What Was the First Word?

Elephants

I just returned this morning from a little over a week in South Africa, the bulk of which I spent traveling through Kruger National Park with a couple of friends from Cambridge. The trip was excellent not only for the outstanding wildlife we saw, but also for the reflection it afforded on language. South Africa has 11 official languages. This includes Afrikaans, a descendent of Dutch and the newest Germanic language. I'm quite interested in learning more of this language, since I can understand most of it when spoken or written, though I have never studied it before.

While watching lions roar and monkeys play, I thought a lot about the origin of language. Language is what separates us from other animals. This is not to say that animals do not communicate; they do. All the time. But language is systematic communication; it has syntax and structure and allows us to speak about objects that are not physically present, as well as abstract concepts.

I thought about research into the human vocal system that facilitates our spoken language. Other animals don't have the an ability to produce such varied sounds as a human being can. But when my alarm went off on the last day in camp, a bird outside the tent sang the tune back almost instantly. "My God," I thought, "that bird just sang Timbaland" (my ringtone was set to "The Way I are"). Animals can make varied sounds, so it is not about the physical ability of producing sounds.

Even for animals who cannot produce many sounds vocally, there are other ways of creating language. As I was thinking about the Khoi-San languages in the north of South Africa, I realized that the vocal system could be completely irrelevant to language.

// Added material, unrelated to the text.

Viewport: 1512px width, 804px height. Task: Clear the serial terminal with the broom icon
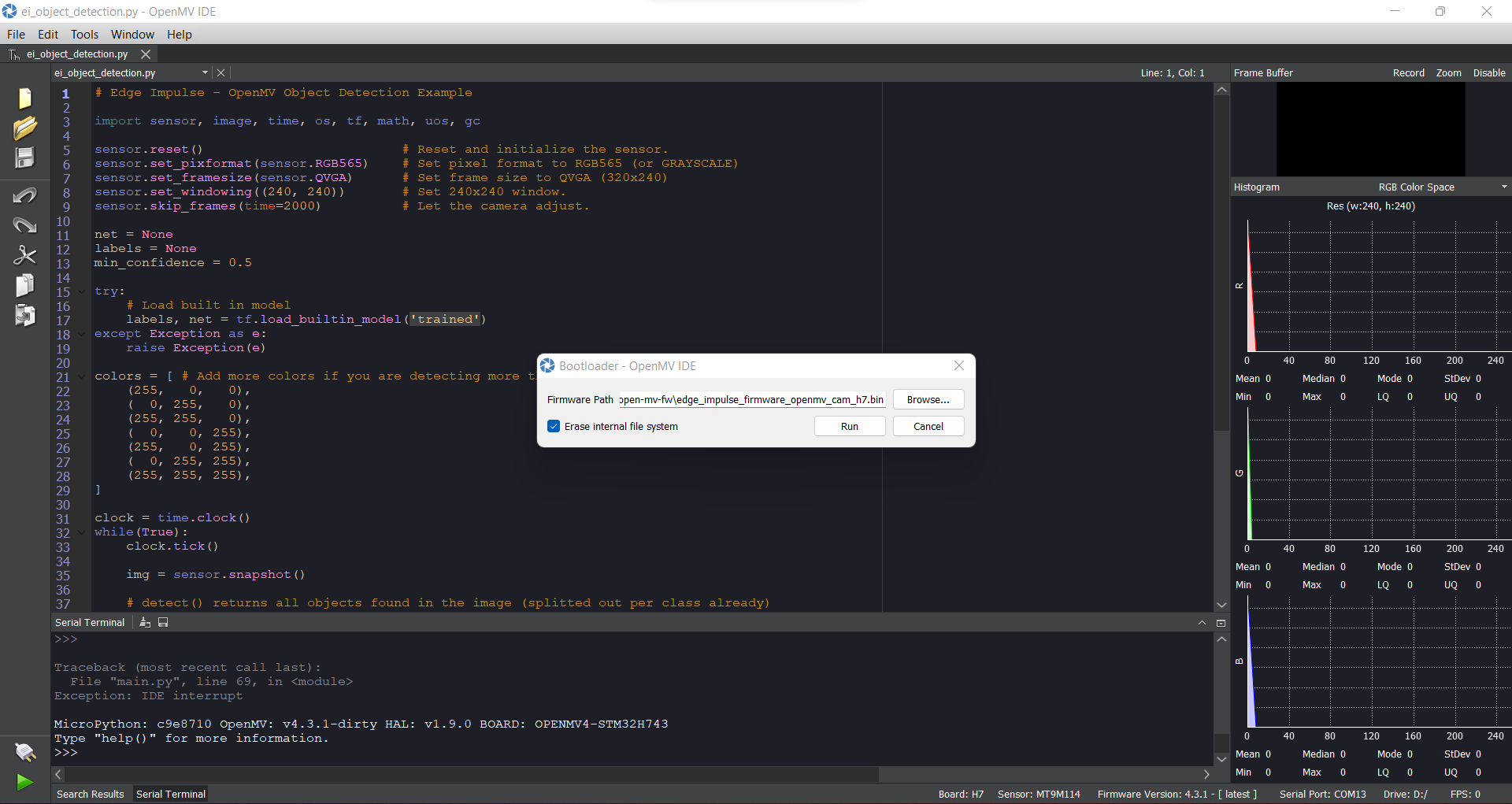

The Khoi-San languages use clicking sounds. We could just as well use handclaps, sign language, or other forms of movement and sound — the point is, these sounds or movements have to be attached to meaning, and coordinated in a systematic fashion. Sounds can be differentiated by place of articulation, manner of articulation, voicing, length, tone, volume, rhythm, and other factors. Wherever there is differentiation, differences in meaning can be created. Animals can make a huge array of highly differentiated sounds; but they do not combine these into a unified system we call language.

Thinking about the evolution of mankind — thoughts partly inspired by reading about the "Cradle of Mankind" in South Africa — I pondered a good bit about what the first word actually would have been. It occurred to me first that it was probably not a word at all, but a morpheme, some sound that carried meaning. A cat's delighted purring, or a whine of hunger might be an example. Among these sounds might have been an alarm, a warning to other humans. These morphemes are isolated, however, and it is not until they start to be used as actual words to name things and actions that we can make out the beginnings of language. If different dangers required different responses, one can see how different warning signals could be created. "Ah! Ah!" might be a general warning, while "Bah! Bah!" might mean that there was an elephant rampaging. Eventually, "Bahbah" might refer to the elephant itself rather than the warning, allowing humans to talk about the creature when the creature is not immediately present.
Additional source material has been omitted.